Politics

More leave for parents and carers under government plan


More leave for parents and carers under government plan

Family

Same-sex couples and the self-employed would get parental leave, while all employees could take time off to care for ill family under plans

Same-sex couples and the self-employed would get parental leave, while all employees could take time off to care for ill family under plans

Labour Minister Georges Engel speaking during Thursday's press conference
Labour Minister Georges Engel speaking during Thursday’s press conference

Photo credit: Marc Wilwert / Luxemburger Wort

Same-sex couples and the self-employed could be given ten days of parental leave, while extra days off to care for ill family members are set to be introduced for all employees, under two new laws tabled by the government on Thursday.

If lawmakers approve the plans, the state will pay for up to eight days of parental leave with employers covering the other two days, Family Minister Corinne Cahen and Labour Minister Georges Engel said on Thursday, according to a joint statement from both ministries. 

Same-sex couples can already benefit from maternity leave but only if they adopt a child. However, for legal reasons, same-sex couples wishing to avail of the new plan for ten days of paid leave must be married, Engel said.

“No parents should (have to) choose between work and children” Cahen said at a press conference unveiling the measures. The policies are designed to create a better work-life balance, the ministers said.

Last year, over 5,500 men took paternity leave, Cahen said, up from just over 1,100 in 2017. The ten-day leave period has to be taken within two months of a child’s birth, she added.

Luxembourg is working hard to explore ways to create a better work-life balance with the government looking into the possibility of creating a four-day working week.

Additional leave for those with caring responsibilities for critically ill family members is also envisaged, which would give people the possibility of taking up to five days of paid leave per year, the ministers said.

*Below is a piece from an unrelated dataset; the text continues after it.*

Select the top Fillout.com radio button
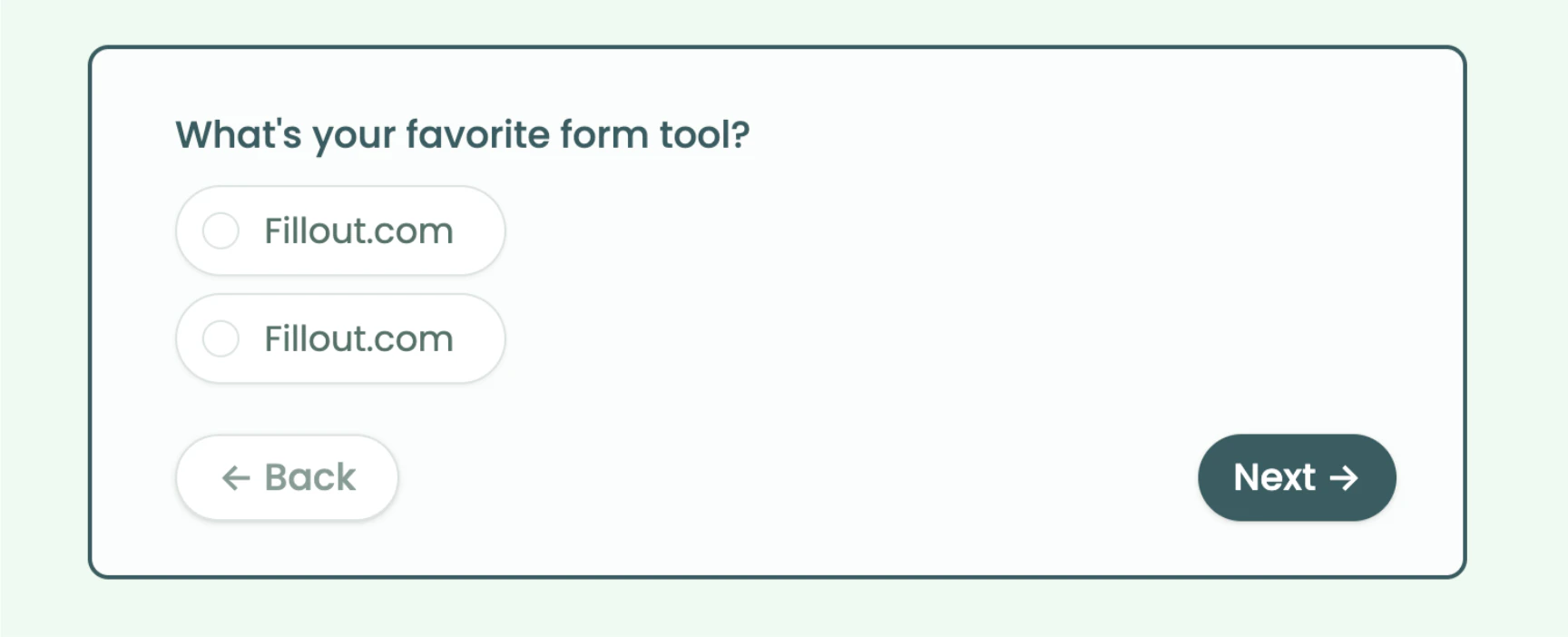 [x=220, y=230]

The plans also include an extraordinary holiday of one day in case of family emergencies, under an EU directive which the government is due to transpose into Luxembourg law.

The law, if adopted, would also give employees who have children under the age of five the possibility to apply for more flexible working hours. 

The legislation also aims to include penalties for employers who refuse to grant the leave and make it illegal for firms to sack employees as a direct result of a request for the extra holidays.